I popped. I picked up the now empty urn, and pitched it as hard as I could across the length of the kitchen screaming, "YOU FUCKING FAGGOTS! YOU FUCKING FUCKING FUCKING SHITBAG MOTHERFUCKERS, I'LL FUCKING KILL YOU ALL," while tearing off my burning, coffee-soaked shirt.

Now I was going have to start the coffee over. I was going to be late on the delivery. The people at the university would be upset and would complain. I would hear of their complaints from Randy and Bibi, and then hear of Randy and Bibi's complaints secondhand from the waitstaff. Bibi would threaten to dock my pay for the wasted product.

I rushed as fast as I could to get a new batch of coffee made, and I don't know how i managed to get everything there on time, but I did, just squeaking by.

When I returned, Bibi had arrived. In his quiet monotone, he asked me "Why is there coffee on the floor? Why have the sandwiches for the 10:00 AM delivery not been made? Why are the cold cuts not sliced? Why--"

"I didn't get done with all that because I hurt myself this morning. On the floor that was left wet. BOILING FUCKING COFFEE SPILLED ALL OVER MY FUCKING SHIRT AND I TWISTED MY FUCKIGN ANKLE AND YOU MOTHERFUCKERS DON'T EVEN PAY ME OVERTIME YOU CHEAP SONUVABITCH YOU TREAT ME AND EVERYONE ELSE LIKE FUCKING SLAVES AND YOU CAN'T EVEN BE BOTHERED TO FUCKING SAY GOOD MORNING YOU FUCKING FUCK!"

Or something like that. I was fired a few days later, after Bibi had a long talk with me. "At me" is probably a better way to put it: I wasn't listening to anything he said.

Which brings me to back to Kenn, who left a few months after I did.

There we were, the Drinking Liberally contingent at Tangiers, hammered and and yammering at one of the tables on the sidewalk in front of the bar. Wendy mentioned Kenn in the course of conversation, because she thinks he's cute.

"Kenn Kweder?" Susie said. "I know that guy from back in high school! We used to play shows at this cafe; I would do my Joni Mitchell material and he would do his.. well, his Kenn stuff. Do you know 'Heroin'?"
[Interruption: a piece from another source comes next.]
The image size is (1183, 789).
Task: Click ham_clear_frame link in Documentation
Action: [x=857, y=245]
"Oh yeah," I said, and Susie and I led the table in a round of one of Kenn's best songs. "I got mixed up, mixed up, mixed up, with all the other babies," beating on the table in rhythm. A glass toppled and rolled off, shattering on the sidewalk

"Hey Brendan, call Kenny on the phone, lemme talk to him," Susie said.
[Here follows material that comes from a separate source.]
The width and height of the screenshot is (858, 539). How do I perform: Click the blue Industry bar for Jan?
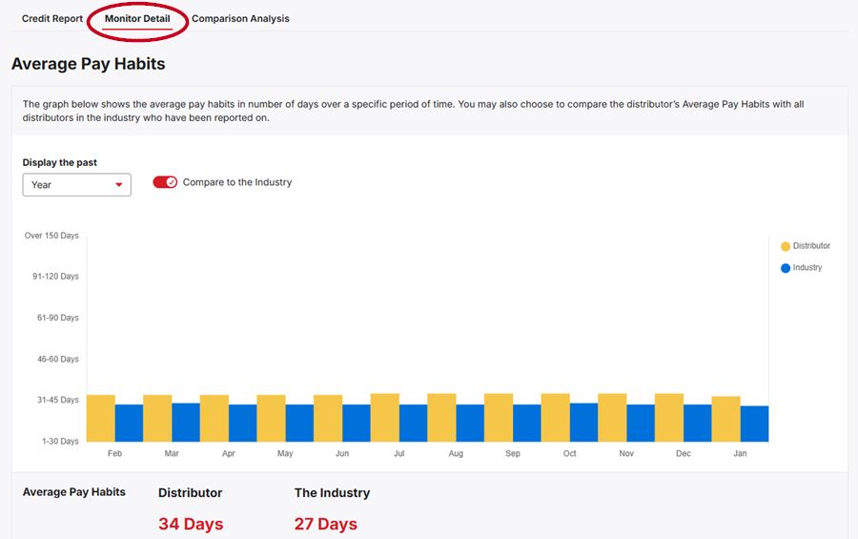pyautogui.click(x=754, y=424)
"Sure," I said, dialing his number on the cell. "Hello... hey Kenn, it's Brendan, I have someone who wants to talk to you," and I handed the phone to Susie.

"Kenny! It's Susie Madrak! Yeah, Susie! I didn't know you knew..." After an exchange or two, she handed the phone to me.

"Someone's on the other line for you," she said. I picked up. It was my parents, who were on the first stop of their vacation in the south.

"Hey Mom, what's up?" I said.

"Brendan, you know that guy you're always talking about? Kenn Kweder?"

"Yes?"

"Well, tell him he has two new fans. You must have left one of your CDs in our car stereo, and on the drive down to the hotel, this crazy song about a crackhead on the lawn suddenly started playing. Your father almost had an accident he was laughing so hard. And then there was this other song, 'Heroin' which we both thought was fantastic. What a writer! We gotta get on his list! You're friends with him, right?"

Kwederama. It's everywhere you want to be.